- Weekly average rents across Australia grew 0.3% last quarter, below the 0.7% increase during the same period in 2017.
- Average national rents grew by 1.8% to $429 over the past year. Rents in regional areas grew by 3.1%, more than double the 1.4% increase in the capitals.
- Rental rates grew in most capitals over the past year, led by strong growth in Hobart and Canberra.
The cost to rent a home in Australia is increasing, albeit not as fast as was the case this time last year.
According to CoreLogic’s Quarterly Rental Review, the average rent nationally rose 0.3% to $429 in the June quarter (all figures per week), leaving the increase on a year earlier at 1.8%.
The quarterly change was less than half the 0.7% increase recorded during the same period a year ago.
CoreLogic said average capital city rent rose by 0.3% in the three months to June, outpaced by a 0.4% increase in regional markets over the same period.
Those trends were also seen over the year with the average capital city rent lifting by 1.4%, less than half the 3.1% increase in regional areas.
Cameron Kusher, Research Analyst at CoreLogic, said the divergence partially reflects an increase in housing supply in capital cities, especially in the eastern capitals.
“The first two quarters of 2018 have seen softer rental growth than the same two quarters of last year highlighting the slowing rental growth across the nation,” he said.
“With rental stock continuing to rise as off-the-plan unit settlements continue, it is anticipated that the softening rental growth will continue over the coming months.”
Average rental rates for houses nationally increased by 1.9% over the year, faster than the 1.7% lift for units over the same period.
Interestingly, the national rent for units is higher than for houses, sitting at $434 and $427 respectively.
By individual capital, rents climbed in all capital cities aside from Darwin and Sydney during the June quarter.
Hobart, currently the hottest capital city market in terms of price growth, also registered the largest increase in rental rates, jumping by 1.9%. Canberra, at 1.3%, also registered a hefty increase during the quarter.
As seen in the table below, Hobart also topped the list for rent increases over the past year, soaring by a massive 10.7%.
Gains in other capitals ranged from 4.5% in Canberra to just 0.1% in Sydney.
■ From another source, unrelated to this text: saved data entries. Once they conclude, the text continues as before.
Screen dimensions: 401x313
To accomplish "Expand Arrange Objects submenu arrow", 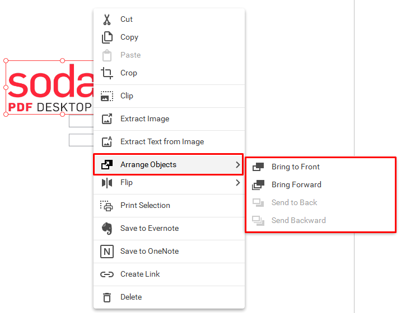I will tap(238, 165).
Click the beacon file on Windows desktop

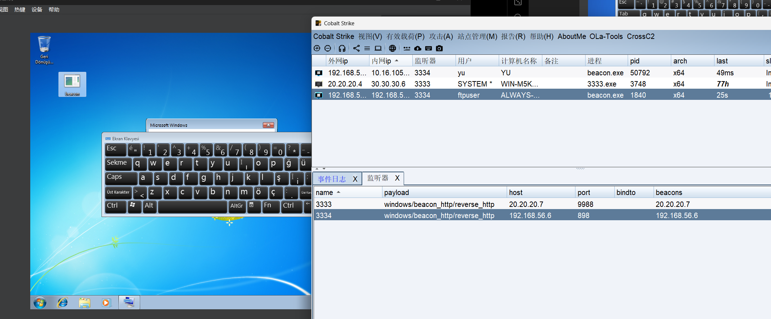72,84
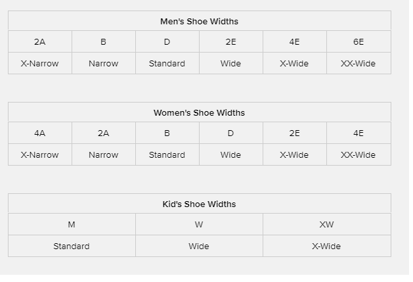Image resolution: width=413 pixels, height=282 pixels.
Task: Click the Women's Shoe Widths table header
Action: (x=199, y=112)
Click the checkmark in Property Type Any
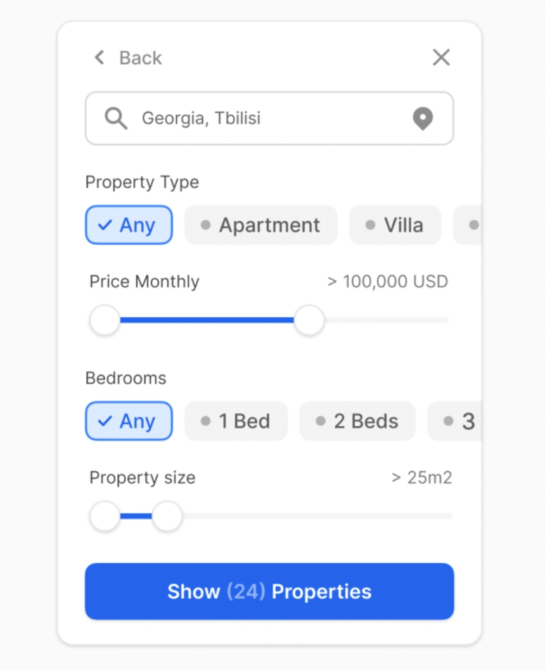The height and width of the screenshot is (670, 545). 105,225
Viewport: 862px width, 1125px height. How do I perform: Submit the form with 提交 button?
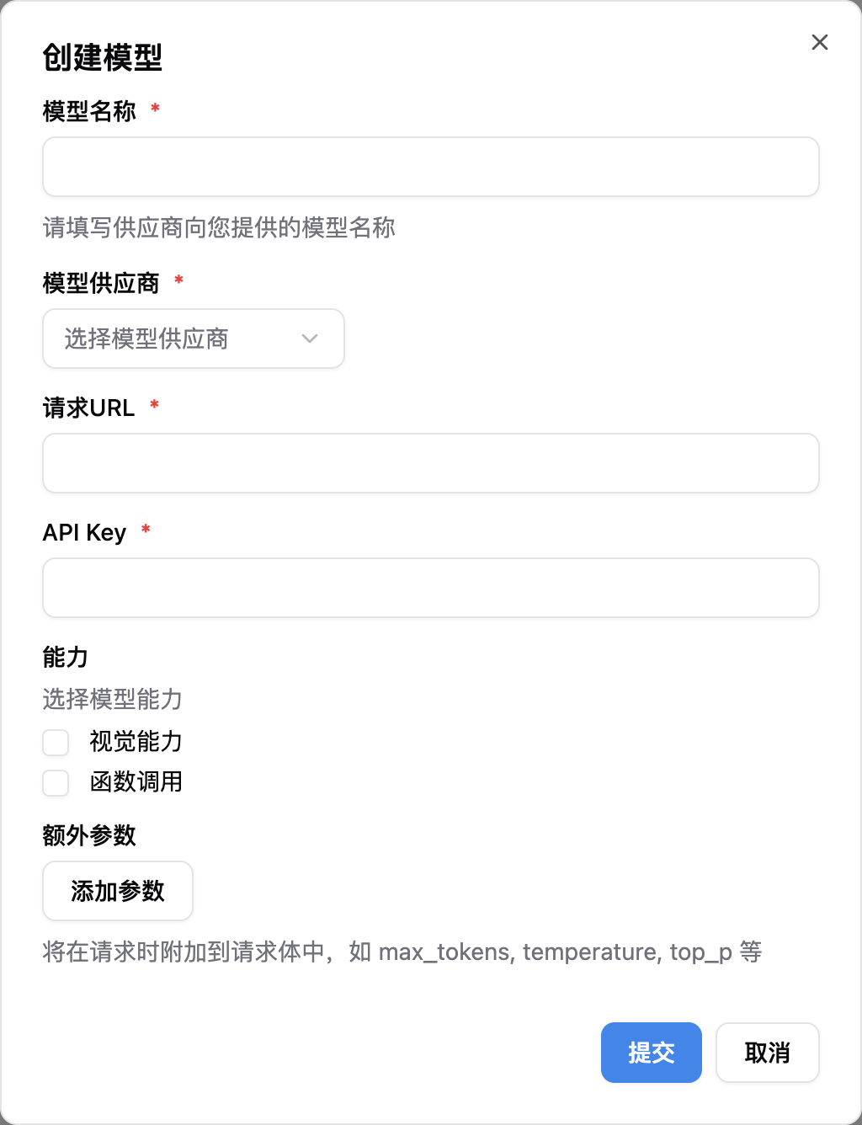coord(651,1053)
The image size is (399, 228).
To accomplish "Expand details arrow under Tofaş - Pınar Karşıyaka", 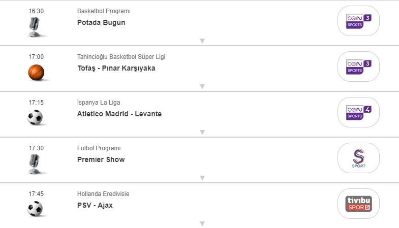I will pos(202,87).
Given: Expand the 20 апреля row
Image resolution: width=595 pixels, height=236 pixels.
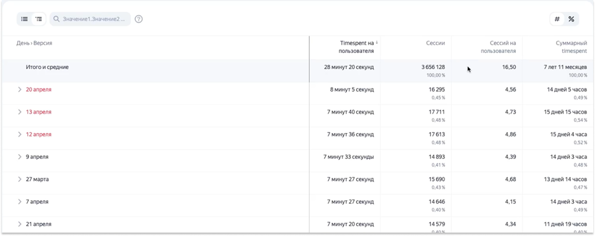Looking at the screenshot, I should pos(20,90).
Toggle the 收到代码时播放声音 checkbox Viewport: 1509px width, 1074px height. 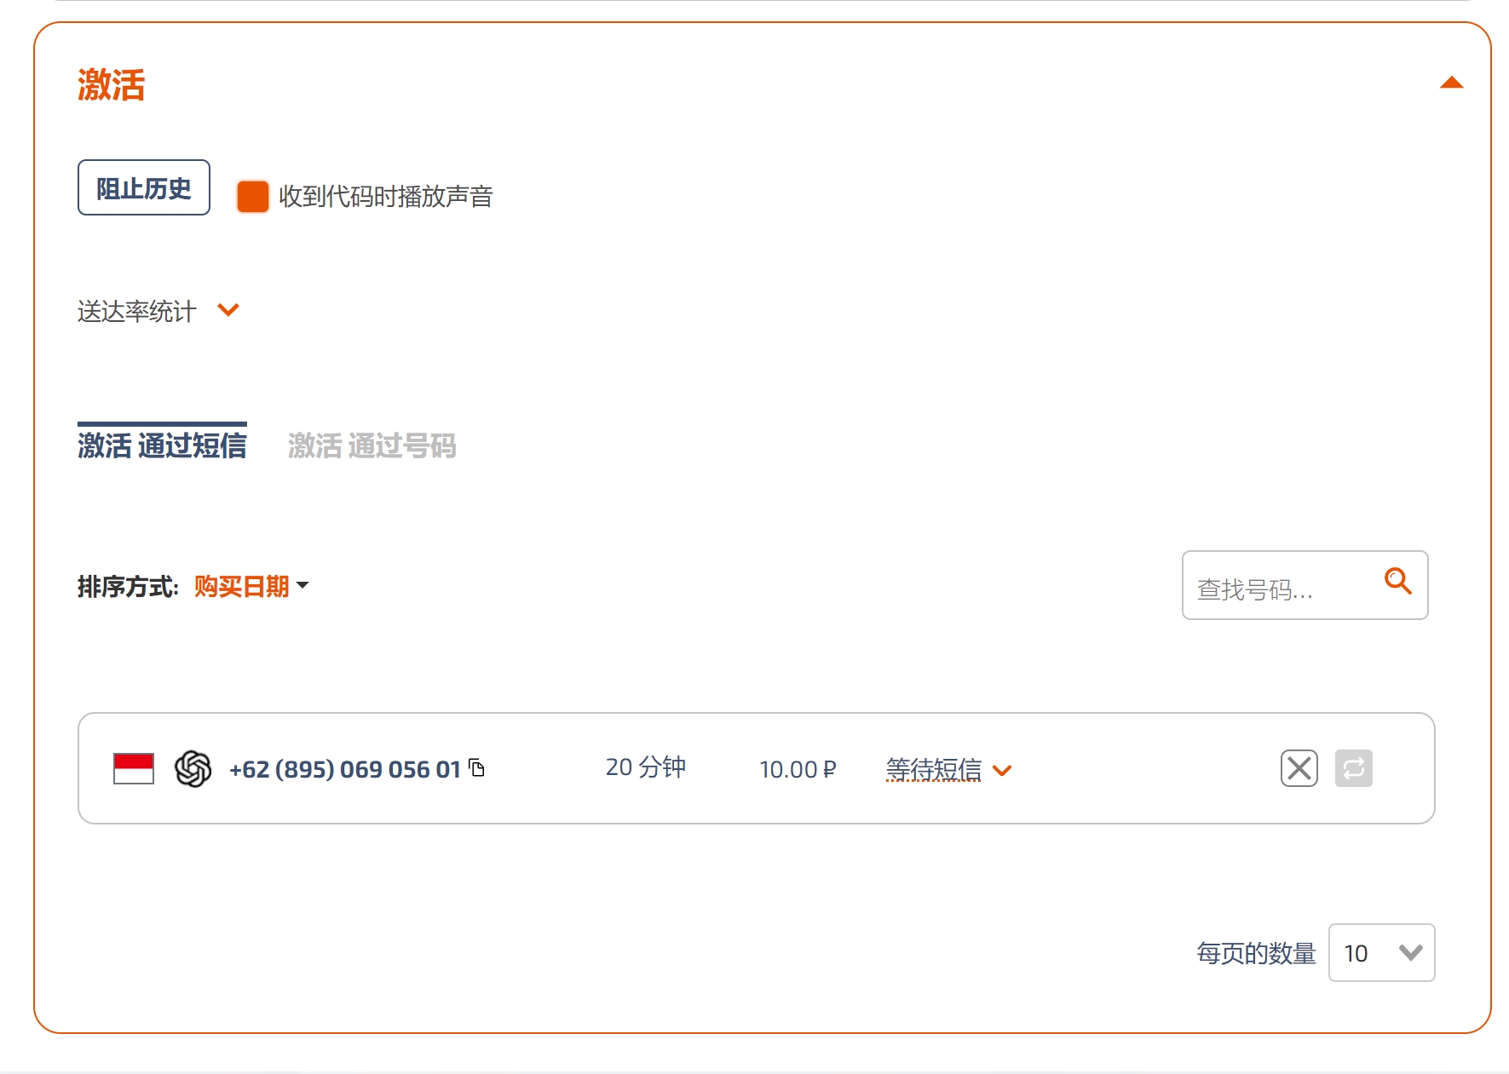(x=252, y=196)
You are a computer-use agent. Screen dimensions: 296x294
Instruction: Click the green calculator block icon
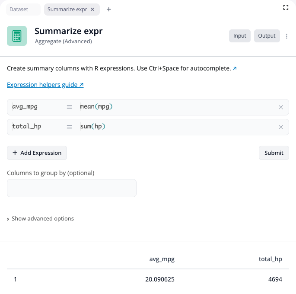(x=17, y=36)
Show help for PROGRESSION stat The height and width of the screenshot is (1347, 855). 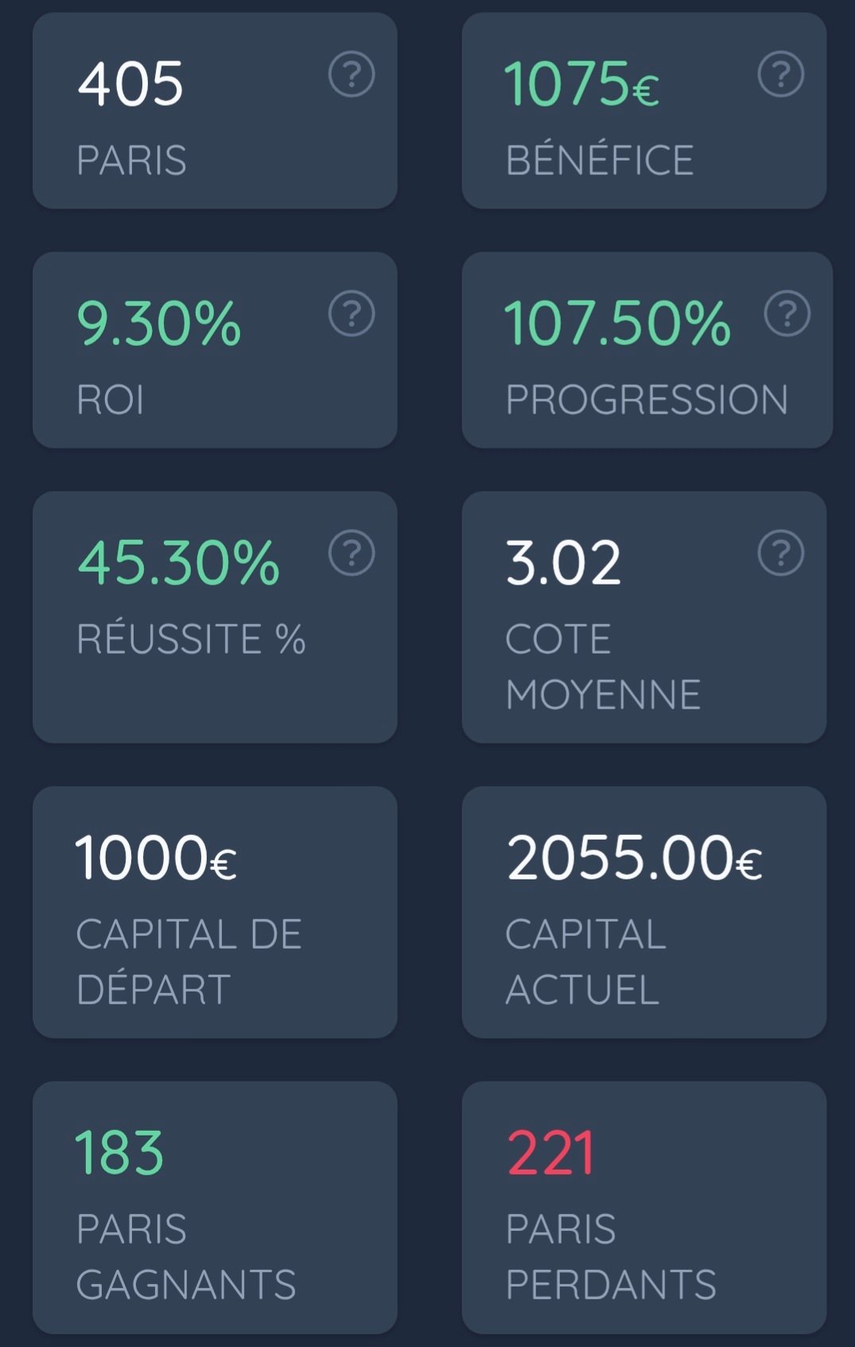pyautogui.click(x=787, y=313)
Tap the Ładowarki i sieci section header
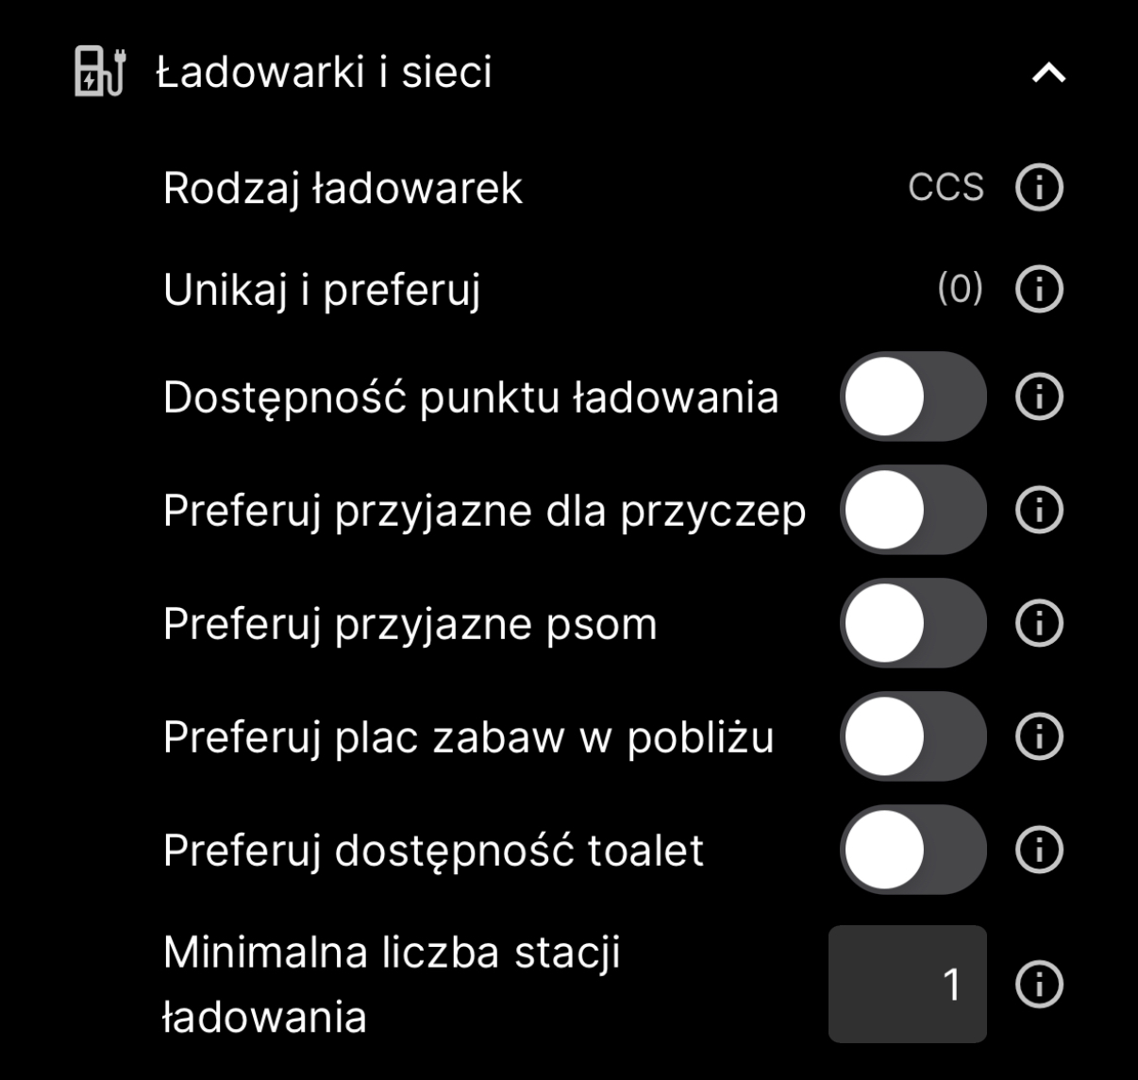The image size is (1138, 1080). (x=324, y=72)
Darwin, at 1.7%, was the only capital to register a fall in average rents over the year. Darwin’s median home price has also fallen the most of any capital over the past 12 months.
By dollar value, and despite lagging the increase in the national average over the past year, Sydney remains the capital with the highest average rent across the country at $583.
It was followed by Canberra and Darwin at $536 and $464 respectively. Adelaide, at $375, is the cheapest capital city to rent, marginally edging out Perth at $377.